By Rich Bockmann
A group of parents and teachers at the Lorraine Hansberry elementary school in St. Albans said Principal Cynthia Ofori-Feaster promised to take their school from an A to an A-plus when she started in 2008.
Since then, they say, her management style has thrown the school into chaos, and they are now calling for her ouster.
PS 118, at 190-10 109th Road, received two consecutive A’s on the city Department of Education’s progress report the year before and the year after Ofori-Feaster took over as the school’s principal, but the last two years it has received C’s.
And last year it got an F for school environment.
PTA President Jasmin Farrier is leading a campaign of upset parents and teachers to have Ofori-Feaster removed.
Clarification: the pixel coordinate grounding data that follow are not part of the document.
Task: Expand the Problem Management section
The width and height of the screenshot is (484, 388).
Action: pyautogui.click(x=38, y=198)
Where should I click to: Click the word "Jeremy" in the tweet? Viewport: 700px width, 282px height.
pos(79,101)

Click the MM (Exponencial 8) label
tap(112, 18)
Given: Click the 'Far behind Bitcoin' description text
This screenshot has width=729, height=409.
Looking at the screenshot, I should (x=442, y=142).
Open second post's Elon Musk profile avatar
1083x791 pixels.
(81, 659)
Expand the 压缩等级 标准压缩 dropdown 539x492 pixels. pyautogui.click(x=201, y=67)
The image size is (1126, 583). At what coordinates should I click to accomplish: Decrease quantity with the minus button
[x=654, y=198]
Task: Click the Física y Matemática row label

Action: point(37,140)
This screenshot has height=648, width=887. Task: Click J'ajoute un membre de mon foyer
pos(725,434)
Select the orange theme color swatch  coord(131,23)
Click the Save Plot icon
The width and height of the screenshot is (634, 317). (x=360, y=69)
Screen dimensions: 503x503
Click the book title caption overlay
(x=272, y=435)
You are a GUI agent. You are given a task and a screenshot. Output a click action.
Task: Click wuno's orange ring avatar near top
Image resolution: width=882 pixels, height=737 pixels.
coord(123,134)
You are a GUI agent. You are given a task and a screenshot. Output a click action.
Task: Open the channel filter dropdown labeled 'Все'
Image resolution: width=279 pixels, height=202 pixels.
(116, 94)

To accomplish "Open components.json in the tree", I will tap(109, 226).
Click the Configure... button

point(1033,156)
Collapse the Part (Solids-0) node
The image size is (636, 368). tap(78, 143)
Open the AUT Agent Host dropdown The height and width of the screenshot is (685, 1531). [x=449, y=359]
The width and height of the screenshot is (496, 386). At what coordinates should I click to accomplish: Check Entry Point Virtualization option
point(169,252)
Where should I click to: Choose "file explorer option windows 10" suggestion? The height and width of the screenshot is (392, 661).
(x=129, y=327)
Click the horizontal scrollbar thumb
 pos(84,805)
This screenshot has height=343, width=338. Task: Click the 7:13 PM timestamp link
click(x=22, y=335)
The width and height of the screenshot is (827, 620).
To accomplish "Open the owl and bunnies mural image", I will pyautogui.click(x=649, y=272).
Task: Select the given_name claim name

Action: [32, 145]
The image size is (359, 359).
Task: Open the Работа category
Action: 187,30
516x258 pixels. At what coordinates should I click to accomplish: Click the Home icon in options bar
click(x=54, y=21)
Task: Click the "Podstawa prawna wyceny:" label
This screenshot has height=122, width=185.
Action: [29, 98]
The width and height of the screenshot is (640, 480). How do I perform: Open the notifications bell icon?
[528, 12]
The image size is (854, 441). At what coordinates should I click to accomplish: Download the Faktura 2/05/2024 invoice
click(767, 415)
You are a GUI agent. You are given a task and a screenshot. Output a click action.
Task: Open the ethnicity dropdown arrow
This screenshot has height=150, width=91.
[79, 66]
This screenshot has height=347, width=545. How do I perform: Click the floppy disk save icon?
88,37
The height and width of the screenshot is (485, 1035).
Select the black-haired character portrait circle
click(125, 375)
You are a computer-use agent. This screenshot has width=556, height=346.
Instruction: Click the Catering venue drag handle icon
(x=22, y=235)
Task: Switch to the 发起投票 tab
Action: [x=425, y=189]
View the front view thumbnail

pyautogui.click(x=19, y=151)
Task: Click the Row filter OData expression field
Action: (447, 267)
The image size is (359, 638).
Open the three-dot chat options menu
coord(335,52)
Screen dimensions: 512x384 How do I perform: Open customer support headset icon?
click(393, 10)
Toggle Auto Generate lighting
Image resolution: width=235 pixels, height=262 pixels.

The principal’s critics have a long list of grievances against her, including claims the school went two years without math and reading materials after she removed them, that she fired an aide over their school’s PA system and that once tensions really started to escalate, she banned parents from entering the building.
Ofori-Feaster did not respond to a request for comment and DOE declined to comment.
City Councilman Leroy Comrie (D-St. Albans) said a number of teachers and parents have contacted his office and he was aware of the many complaints against the principal.
“The DOE says they’re aware of the claims and they’re working on it, but they won’t divulge any more,” he said. “Clearly there are some problems.”
Farrier, who has a son and a daughter enrolled in the school, said she was not aware that there were problems until an argument broke out between the principal and the former PTA president in 2010.
Still, she said, the principal seemed amenable at first.
“Her door was always open. By the end of the school year, I decided to run for PTA president. I was ecstatic she was going to be working with us,” she said. But Farrier said conditions at the school have deteriorated since then. She said Ofori-Feaster cut back on staff last year and has instituted mass-preparation sessions, when the teachers gather to prepare their lesson plans.
She said during this time about 100 students are supervised by three or four teachers in either the schoolyard or the gym, leading to several injuries and even one instance in which a child wandered off.
One teacher, who requested that her name not be used for fear of retribution, said Ofori-Feaster’s policies are erratic and inconstant.
“I’ve never seen so much chaos over the 10 years that I’ve been there,” she said.
Farrier contends Ofori-Feaster is unfit to run the school and she is calling on the DOE to have her removed.
“There are so many disconnects here. The principal and the administration function as one entity, the parents function as another and the children as another,” she said.